** What is being asked **
Copy out the rows beginning at the line that contains "Screen dimensions: 960x521" and ending after the line that contains "Looking at the screenshot, I should point(94,21).". Leave the pictures out of your copy.

** Data for this exercise **
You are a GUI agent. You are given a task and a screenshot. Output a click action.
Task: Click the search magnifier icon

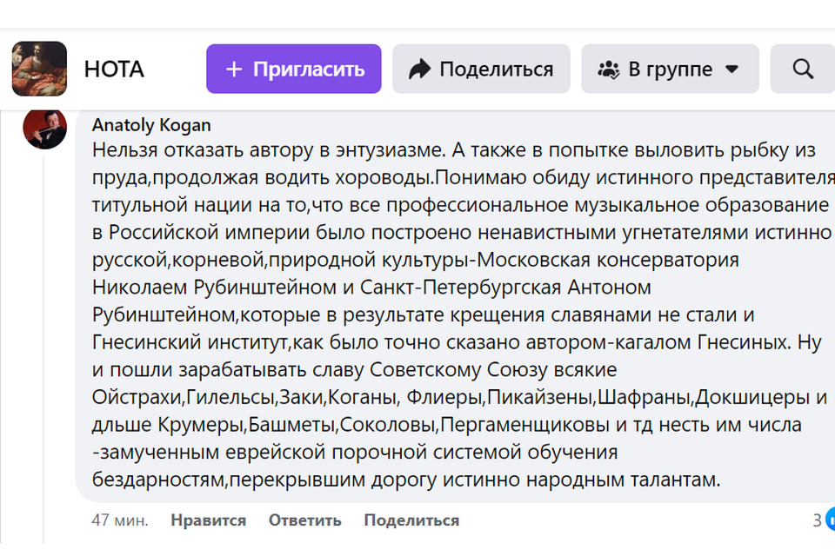coord(803,70)
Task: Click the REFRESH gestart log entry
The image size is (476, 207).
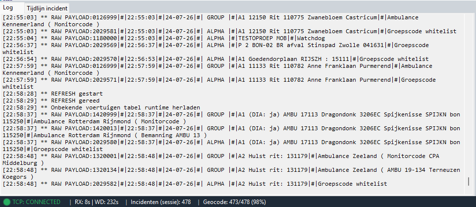Action: 53,94
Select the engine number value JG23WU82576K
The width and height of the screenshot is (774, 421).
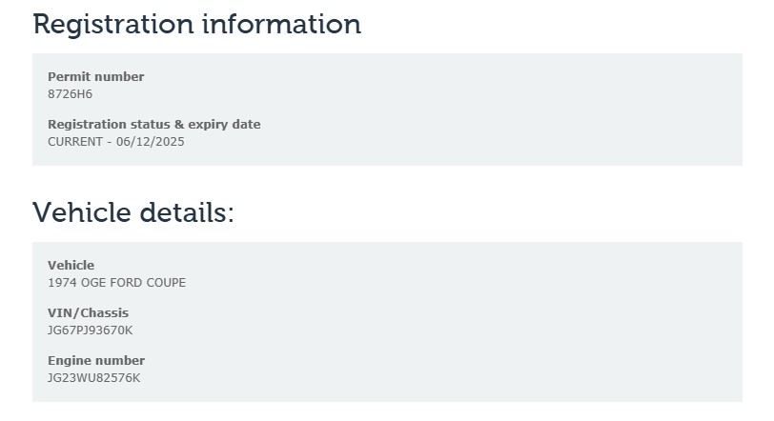click(x=93, y=377)
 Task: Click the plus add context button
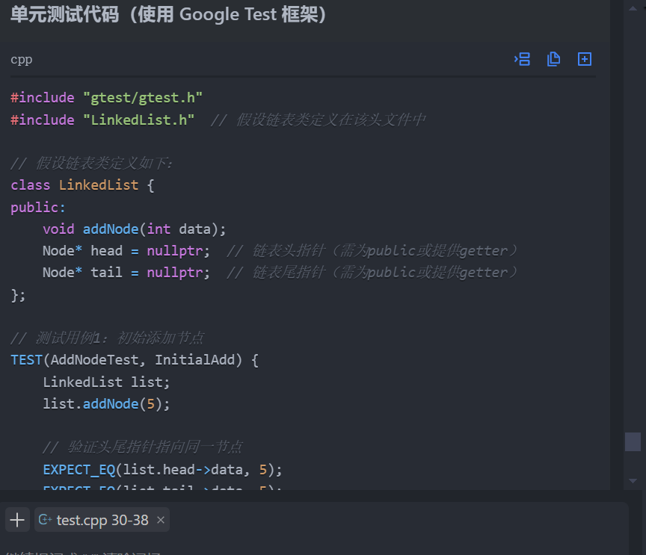coord(17,520)
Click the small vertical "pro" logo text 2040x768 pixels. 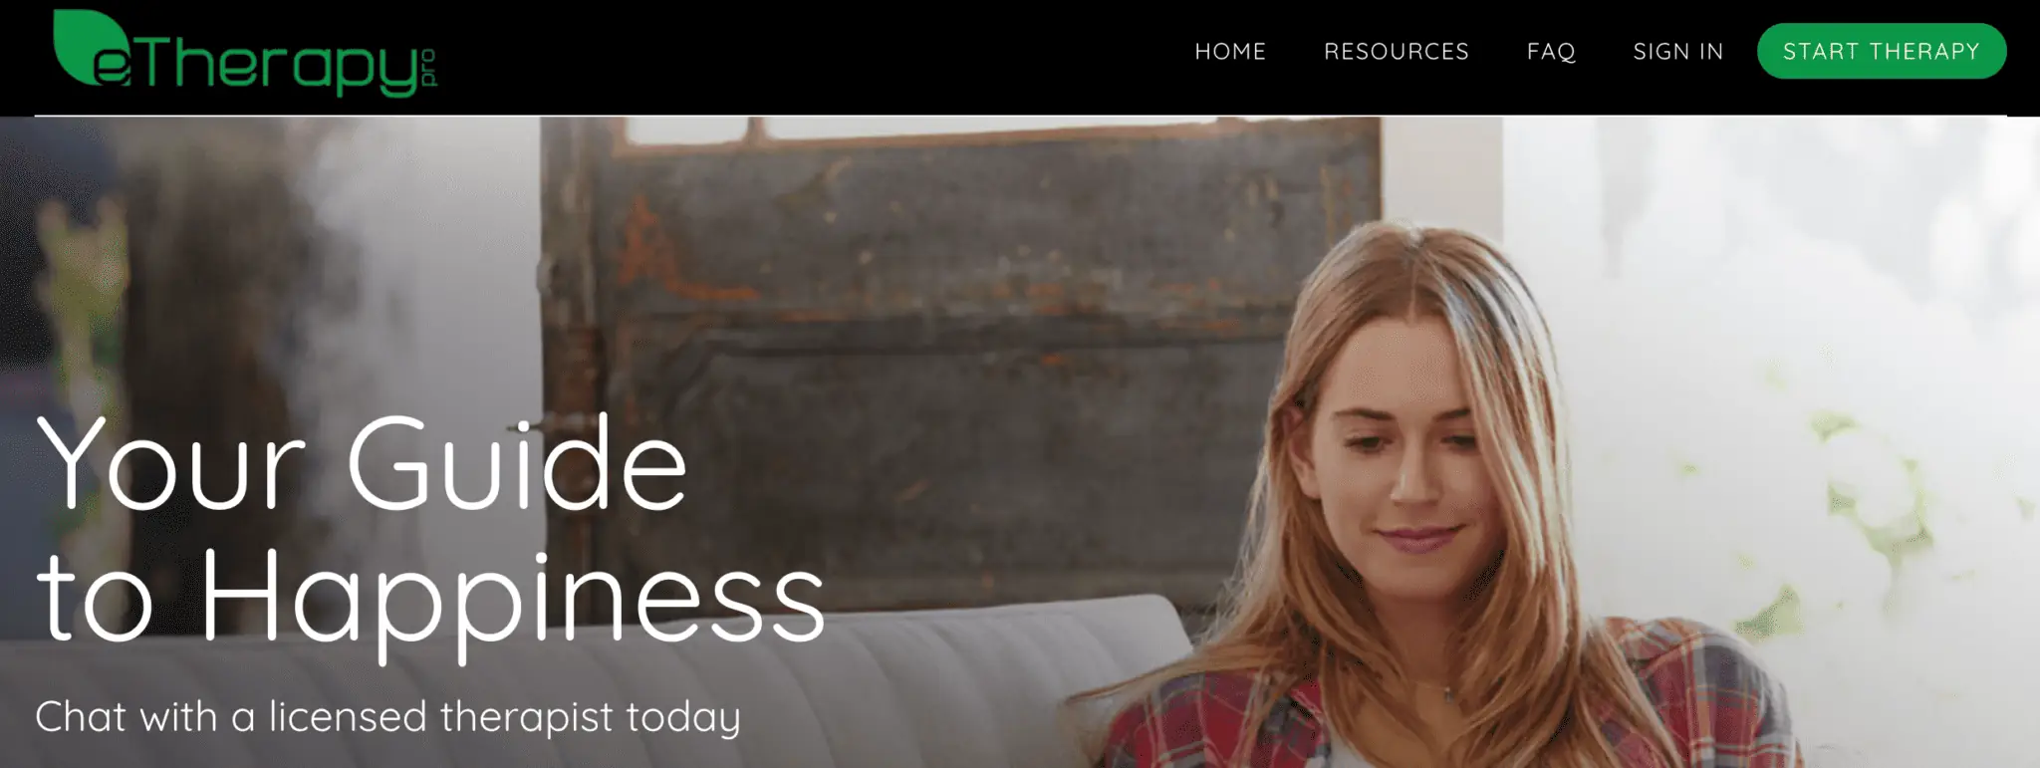(x=429, y=67)
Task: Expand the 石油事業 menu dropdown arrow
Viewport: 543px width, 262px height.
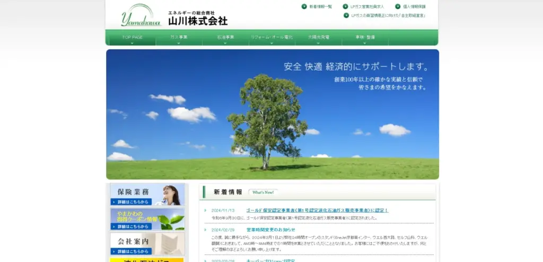Action: [225, 43]
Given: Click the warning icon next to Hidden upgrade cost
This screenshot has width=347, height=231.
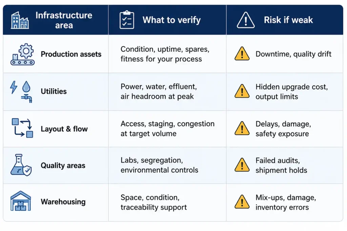Looking at the screenshot, I should pyautogui.click(x=242, y=91).
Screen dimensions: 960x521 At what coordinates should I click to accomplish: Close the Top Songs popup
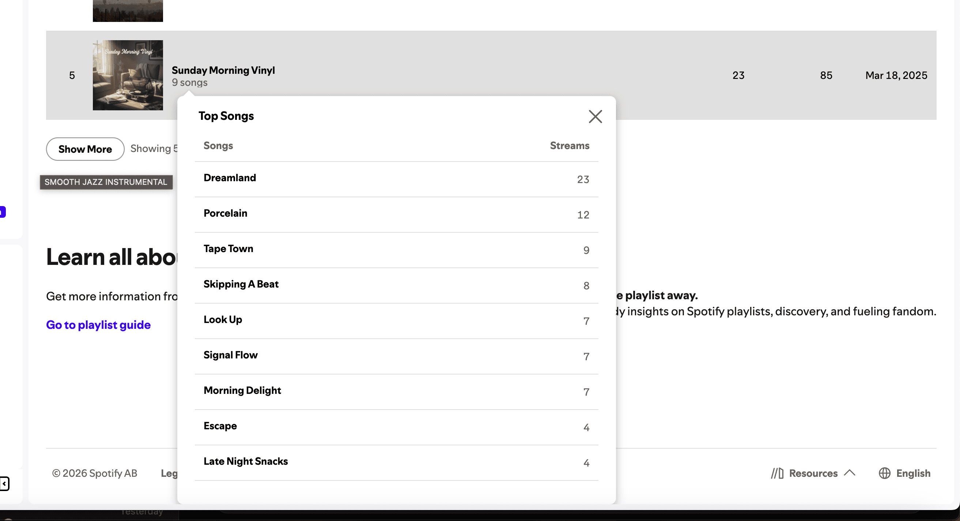click(595, 117)
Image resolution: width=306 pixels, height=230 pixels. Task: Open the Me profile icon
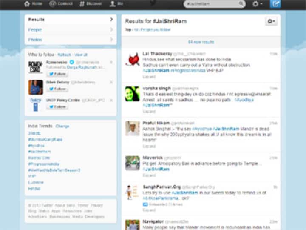pyautogui.click(x=113, y=4)
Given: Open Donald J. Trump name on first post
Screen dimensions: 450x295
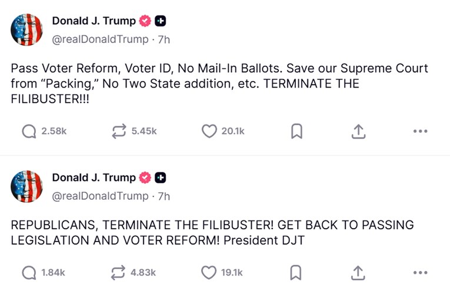Looking at the screenshot, I should point(94,21).
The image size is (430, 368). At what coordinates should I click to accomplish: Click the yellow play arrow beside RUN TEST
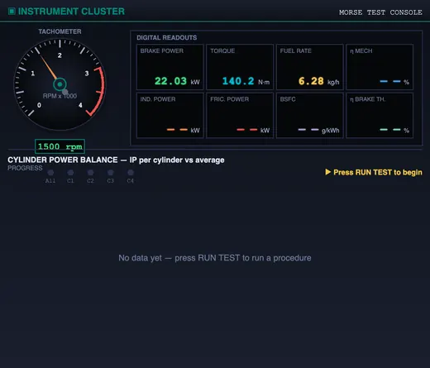coord(327,172)
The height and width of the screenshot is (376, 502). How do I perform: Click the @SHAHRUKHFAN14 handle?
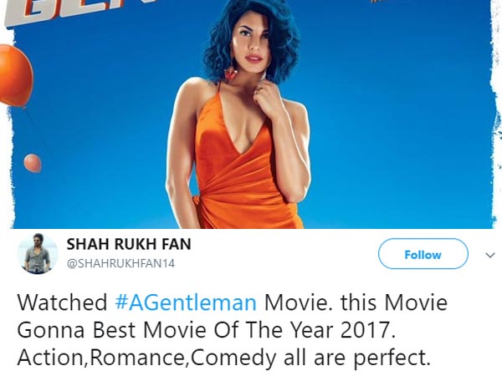[120, 263]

** Solution to this exercise **
Screen dimensions: 960x521 At what coordinates should I click to accomplish: Close the Top Songs popup
click(595, 117)
Image resolution: width=306 pixels, height=230 pixels. Task: Open the Me profile icon
pyautogui.click(x=113, y=4)
Given: Open Donald J. Trump name on first post
Screen dimensions: 450x295
Looking at the screenshot, I should point(94,21).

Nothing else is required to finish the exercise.